The People's Power Party (abbreviation: PPP) is an opposition  political party in Singapore.

History and political development
The party was first formed by veteran politician Goh Meng Seng, on 16 July 2015, just a few months prior to the election held that year. Goh had previously served as a member of the incumbent opposition Workers' Party of Singapore and National Solidarity Party, in the 2006 and 2011, respectively. In the aftermath of the 2011 election, Goh resigned from his Secretary General post as well as his party membership following the party's defeat.

The party was perceived as lightweight and opposed to major opposition parties were believed to be reasons for its speedy registration approval being given in two instead of the typical three months set by the Election Department.

The party only contested in the Chua Chu Kang Group Representation Constituency, a four-member GRC, which the team consist of Goh, and candidates Lee Tze Shih, Low Wai Choo and former NSP member Syafarin Sarif, faced against the ruling People's Action Party team led by Health Minister Gan Kim Yong, Parliamentary Secretary and Mayor Low Yen Ling, Zaqy Mohamad and newcomer Yee Chia Hsing. The PAP team defeated the party with a vote share of 76.83%-23.11%, which was 84,731 and 25,460 votes, respectively. Low was notable for being convicted for public nuisance for her role in a Hong Lim Park protest rally in 2014, while Lee Tze Shih joined Progress Singapore Party in 2019.

Goh, despite being a veteran politician who was surprised of the number of voters that voted for them, as he claimed that his party lacked media coverage, he and his team's defeat was one of the worst performing candidates in this election. Goh shortly returned to Hong Kong to reside with his family after the election.

In 2018, the party was along with the six other opposition parties (Democratic Progressive Party, National Solidarity Party, Reform Party, Singapore Democratic Party, Singaporeans First and Singapore's Voice Party, a party formed by NSP chief Lim Tean) led by former People's Action Party member and presidential candidate Tan Cheng Bock, on the possibility of forming a coalition for the next election.

The party participated in the 2020 election, but Goh was the only candidate fielded this election, this time contesting in the MacPherson SMC. On 27 June, Goh confirmed that this was his final election, reiterating his belief that he could contribute more to Parliament as an opposition member if elected, while praising the incumbent Tin Pei Ling for her involvement. Despite the efforts, it was all for naught, as Goh was defeated to Tin by a 71.74%-28.26% vote share.

- Given information
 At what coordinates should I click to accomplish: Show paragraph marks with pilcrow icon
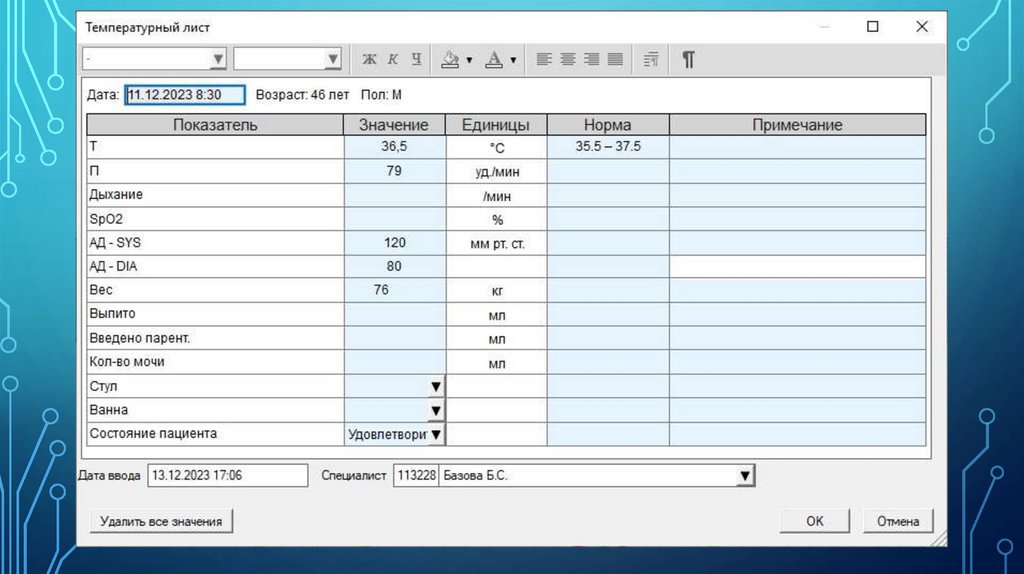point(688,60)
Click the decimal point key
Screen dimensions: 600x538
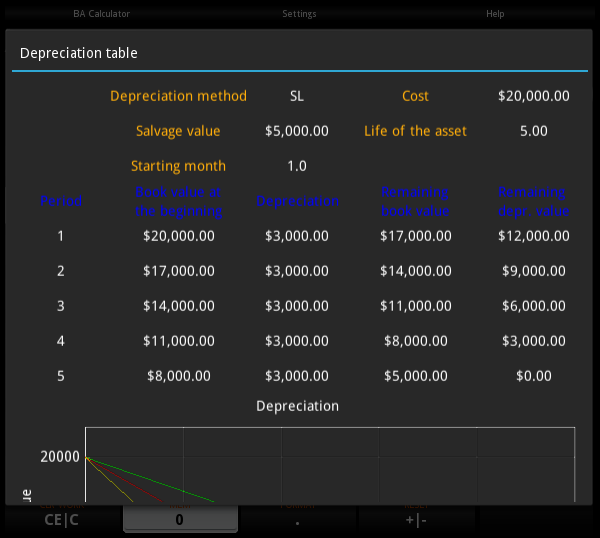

- Goal
Carry on the passage about Singapore's People's Power Party, starting right after its last sentence.

- The output
Objectives and policies

PPP advocates the Separation of Five Powers (including Social, Culture, Politics, Economics) and a more balanced development of Singapore.

The PPP has adopted and adapted with the Three Principles of the People and its system of having five branches of government espoused by Dr Sun Yat-Sen, founding father of the Republic of China (now administrating Taiwan and surrounding Island).  It has modified the concepts of the Five Powers to stay relevant to modern contemporary political and social structures. The emphasis is on the separation of the Five Powers which means the separation of certain institutions from Executive branch's control.

The Power of Impeachment (originally under Control Yuan) has been expanded to include various contemporary functional government institutions. Examples: Corrupt Practices Investigation Bureau, advocacy of Ombudsman Commission, Equal Opportunity Commission, Free Press and Freedom of Expression.

The Power of Examination has been adapted and modified to modern concept of Selection for both political leaders as well as civil servants. This involves institutions like Elections Department and Public Service Commission.

PPP advocates that the institutions that fall under these two powers, namely Power of Impeachment and Power of Selection, be placed under the supervision of Singapore's Elected President, a separate branch of government.

PPP has also called for the introduction of a minimum wage in Singapore.

Leadership
PPP's leader is its Secretary-General, Goh Meng Seng. Goh, a veteran opposition politician, who previously contested Tampines GRC in the 2011 General Elections when he was leading the National Solidarity Party. He also contested Aljunied GRC with Sylvia Lim, James Gomez and two others in the 2006 General Elections when he was with the Workers’ Party.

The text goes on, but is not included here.